## [Exercise]
How many lines of the data below contain the string "place"? Reply with the number only.

Data from a pointing dataset
----

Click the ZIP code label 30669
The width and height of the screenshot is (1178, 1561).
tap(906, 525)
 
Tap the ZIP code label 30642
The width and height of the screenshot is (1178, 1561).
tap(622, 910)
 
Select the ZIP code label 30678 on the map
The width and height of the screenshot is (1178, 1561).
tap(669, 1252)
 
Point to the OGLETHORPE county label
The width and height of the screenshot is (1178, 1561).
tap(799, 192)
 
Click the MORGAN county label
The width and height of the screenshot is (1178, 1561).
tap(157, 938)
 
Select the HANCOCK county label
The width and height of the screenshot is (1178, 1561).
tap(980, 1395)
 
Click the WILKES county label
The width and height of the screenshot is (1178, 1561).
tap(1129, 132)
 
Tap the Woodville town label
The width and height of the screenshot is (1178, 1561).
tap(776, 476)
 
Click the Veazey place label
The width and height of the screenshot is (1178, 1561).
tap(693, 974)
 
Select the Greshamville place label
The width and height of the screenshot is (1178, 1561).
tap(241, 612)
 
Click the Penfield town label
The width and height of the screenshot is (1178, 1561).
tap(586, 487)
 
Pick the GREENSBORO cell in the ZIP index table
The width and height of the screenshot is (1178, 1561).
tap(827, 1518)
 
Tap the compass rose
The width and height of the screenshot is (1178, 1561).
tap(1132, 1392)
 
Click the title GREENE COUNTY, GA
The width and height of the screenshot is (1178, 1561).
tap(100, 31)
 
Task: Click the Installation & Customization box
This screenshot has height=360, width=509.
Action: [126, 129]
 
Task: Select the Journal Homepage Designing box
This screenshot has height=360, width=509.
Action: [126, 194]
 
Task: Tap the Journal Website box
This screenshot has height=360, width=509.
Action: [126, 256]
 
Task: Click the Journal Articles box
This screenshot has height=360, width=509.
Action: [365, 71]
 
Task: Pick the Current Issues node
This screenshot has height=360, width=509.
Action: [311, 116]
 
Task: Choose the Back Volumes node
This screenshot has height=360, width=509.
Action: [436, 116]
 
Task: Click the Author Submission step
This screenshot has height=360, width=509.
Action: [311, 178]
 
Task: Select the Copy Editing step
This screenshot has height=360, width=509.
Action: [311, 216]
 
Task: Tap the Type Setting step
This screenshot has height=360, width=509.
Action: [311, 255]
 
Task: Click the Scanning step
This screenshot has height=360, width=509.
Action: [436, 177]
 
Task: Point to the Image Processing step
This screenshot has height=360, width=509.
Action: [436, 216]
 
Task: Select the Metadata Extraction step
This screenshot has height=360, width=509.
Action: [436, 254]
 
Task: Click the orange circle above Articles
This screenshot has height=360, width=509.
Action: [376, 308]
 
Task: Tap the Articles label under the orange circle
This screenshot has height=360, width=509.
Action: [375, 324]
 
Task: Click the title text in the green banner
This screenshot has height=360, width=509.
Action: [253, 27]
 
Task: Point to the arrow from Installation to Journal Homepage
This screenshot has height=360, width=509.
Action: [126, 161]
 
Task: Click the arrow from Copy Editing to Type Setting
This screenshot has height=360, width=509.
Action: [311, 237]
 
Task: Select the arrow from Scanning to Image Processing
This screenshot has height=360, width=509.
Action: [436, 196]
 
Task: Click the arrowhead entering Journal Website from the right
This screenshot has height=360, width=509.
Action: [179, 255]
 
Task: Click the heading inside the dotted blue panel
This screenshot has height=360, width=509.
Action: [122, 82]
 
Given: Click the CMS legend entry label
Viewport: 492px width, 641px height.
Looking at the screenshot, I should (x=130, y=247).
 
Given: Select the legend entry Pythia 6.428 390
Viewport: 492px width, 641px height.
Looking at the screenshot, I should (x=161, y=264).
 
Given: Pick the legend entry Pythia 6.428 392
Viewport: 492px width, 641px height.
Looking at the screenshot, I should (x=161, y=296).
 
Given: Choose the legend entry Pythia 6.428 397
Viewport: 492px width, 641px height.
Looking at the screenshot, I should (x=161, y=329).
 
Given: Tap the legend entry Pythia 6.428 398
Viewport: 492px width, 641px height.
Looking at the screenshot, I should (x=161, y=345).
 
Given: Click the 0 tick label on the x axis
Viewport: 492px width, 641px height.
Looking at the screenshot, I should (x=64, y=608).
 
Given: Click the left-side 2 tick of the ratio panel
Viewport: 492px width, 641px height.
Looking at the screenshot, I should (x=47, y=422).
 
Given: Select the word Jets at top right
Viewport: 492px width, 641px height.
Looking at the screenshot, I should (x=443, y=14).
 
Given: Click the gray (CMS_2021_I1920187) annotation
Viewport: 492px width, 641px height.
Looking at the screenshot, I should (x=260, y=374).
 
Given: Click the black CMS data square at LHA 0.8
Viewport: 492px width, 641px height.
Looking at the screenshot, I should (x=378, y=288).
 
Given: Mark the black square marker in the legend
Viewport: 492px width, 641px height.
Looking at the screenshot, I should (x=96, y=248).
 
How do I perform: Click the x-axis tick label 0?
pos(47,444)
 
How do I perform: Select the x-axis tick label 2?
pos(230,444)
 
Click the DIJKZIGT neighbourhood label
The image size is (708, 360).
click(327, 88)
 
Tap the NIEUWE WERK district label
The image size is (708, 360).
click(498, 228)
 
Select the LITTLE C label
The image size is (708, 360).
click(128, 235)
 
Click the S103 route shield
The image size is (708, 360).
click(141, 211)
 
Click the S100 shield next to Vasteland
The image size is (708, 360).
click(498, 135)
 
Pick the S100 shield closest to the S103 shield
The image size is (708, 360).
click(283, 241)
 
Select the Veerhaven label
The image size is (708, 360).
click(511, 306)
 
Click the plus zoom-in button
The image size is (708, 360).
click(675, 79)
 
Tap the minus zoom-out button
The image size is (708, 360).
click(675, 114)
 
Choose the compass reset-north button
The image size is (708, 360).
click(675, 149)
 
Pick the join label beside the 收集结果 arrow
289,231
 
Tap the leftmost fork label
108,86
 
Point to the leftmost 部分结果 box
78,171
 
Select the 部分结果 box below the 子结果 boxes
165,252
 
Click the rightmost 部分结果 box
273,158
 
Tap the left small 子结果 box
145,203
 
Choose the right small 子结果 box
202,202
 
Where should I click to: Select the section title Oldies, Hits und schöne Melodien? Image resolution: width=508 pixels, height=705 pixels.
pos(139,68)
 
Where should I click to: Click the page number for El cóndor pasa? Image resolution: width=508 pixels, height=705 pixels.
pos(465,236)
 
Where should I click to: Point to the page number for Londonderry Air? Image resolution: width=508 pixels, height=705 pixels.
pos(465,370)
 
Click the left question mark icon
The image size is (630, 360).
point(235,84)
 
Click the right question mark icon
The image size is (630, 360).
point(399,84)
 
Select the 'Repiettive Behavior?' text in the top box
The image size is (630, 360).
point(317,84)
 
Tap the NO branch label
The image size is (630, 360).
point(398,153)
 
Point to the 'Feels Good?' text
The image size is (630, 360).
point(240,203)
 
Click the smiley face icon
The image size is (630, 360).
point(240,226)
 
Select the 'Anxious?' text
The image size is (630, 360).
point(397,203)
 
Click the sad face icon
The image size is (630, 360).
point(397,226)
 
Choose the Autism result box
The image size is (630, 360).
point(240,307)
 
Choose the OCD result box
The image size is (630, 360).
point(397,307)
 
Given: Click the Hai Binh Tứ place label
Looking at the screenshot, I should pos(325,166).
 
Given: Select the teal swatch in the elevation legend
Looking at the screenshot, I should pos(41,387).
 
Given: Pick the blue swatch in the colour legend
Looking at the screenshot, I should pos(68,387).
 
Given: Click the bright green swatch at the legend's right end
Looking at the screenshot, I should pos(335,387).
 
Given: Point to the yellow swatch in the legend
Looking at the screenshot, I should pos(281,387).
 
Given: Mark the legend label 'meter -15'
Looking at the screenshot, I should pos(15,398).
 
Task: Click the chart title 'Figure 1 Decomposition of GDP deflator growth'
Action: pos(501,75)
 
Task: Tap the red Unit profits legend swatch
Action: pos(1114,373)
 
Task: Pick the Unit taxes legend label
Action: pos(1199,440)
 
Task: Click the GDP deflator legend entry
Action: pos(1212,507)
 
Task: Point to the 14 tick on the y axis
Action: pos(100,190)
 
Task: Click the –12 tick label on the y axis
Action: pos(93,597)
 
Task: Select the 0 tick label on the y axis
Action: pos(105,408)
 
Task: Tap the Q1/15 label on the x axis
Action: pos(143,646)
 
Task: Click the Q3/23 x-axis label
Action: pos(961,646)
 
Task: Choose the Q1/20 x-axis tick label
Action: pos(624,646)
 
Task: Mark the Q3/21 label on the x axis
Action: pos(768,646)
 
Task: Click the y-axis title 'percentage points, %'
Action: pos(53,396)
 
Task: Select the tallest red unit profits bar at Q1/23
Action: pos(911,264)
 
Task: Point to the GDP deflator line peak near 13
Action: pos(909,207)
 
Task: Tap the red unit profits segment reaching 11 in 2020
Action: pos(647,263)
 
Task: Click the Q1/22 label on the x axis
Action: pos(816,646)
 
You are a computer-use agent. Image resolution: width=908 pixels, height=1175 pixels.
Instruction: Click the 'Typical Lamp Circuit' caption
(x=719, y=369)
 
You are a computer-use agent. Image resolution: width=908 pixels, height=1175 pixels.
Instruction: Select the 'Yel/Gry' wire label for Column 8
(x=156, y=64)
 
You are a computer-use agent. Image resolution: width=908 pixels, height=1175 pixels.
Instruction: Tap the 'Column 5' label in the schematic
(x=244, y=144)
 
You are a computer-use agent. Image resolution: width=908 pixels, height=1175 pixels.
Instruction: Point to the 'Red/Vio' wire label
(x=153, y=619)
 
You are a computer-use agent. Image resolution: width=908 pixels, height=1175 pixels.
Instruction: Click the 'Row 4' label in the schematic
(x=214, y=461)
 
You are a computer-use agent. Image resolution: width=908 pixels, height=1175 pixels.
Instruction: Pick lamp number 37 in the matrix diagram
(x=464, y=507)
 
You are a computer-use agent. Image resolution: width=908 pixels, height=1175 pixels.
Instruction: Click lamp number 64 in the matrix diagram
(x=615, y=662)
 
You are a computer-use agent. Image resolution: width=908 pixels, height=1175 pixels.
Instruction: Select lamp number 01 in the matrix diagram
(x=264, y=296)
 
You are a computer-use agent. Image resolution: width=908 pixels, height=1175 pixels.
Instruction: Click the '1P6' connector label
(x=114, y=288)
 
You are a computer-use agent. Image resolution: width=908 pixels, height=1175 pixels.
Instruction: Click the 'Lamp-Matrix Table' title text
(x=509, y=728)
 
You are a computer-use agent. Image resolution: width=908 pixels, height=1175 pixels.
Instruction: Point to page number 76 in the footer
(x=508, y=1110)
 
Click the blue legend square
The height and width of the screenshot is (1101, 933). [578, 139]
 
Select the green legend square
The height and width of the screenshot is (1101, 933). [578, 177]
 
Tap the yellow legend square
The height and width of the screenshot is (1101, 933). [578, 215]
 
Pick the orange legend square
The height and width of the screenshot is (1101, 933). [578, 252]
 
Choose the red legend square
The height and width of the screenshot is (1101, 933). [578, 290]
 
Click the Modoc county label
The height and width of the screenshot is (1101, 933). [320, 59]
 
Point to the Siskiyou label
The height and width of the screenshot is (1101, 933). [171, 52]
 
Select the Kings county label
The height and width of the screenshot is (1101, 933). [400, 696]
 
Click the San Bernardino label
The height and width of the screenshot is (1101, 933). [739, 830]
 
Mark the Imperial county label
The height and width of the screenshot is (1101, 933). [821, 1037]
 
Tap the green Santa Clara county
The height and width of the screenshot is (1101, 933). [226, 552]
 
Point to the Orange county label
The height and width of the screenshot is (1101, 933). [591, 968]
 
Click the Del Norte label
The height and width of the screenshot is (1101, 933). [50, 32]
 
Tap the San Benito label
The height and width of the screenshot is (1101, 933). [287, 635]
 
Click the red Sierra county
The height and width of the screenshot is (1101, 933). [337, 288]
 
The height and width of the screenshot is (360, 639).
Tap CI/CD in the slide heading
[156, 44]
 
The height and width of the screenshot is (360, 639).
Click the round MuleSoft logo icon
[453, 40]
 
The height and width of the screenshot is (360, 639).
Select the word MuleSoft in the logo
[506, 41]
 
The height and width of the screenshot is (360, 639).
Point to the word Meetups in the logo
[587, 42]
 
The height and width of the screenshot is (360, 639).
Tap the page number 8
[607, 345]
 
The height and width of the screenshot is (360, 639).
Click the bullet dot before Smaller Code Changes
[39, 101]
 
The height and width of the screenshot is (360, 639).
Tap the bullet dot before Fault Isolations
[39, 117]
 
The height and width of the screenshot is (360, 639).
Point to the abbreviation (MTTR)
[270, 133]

----

## [Answer to the exercise]
3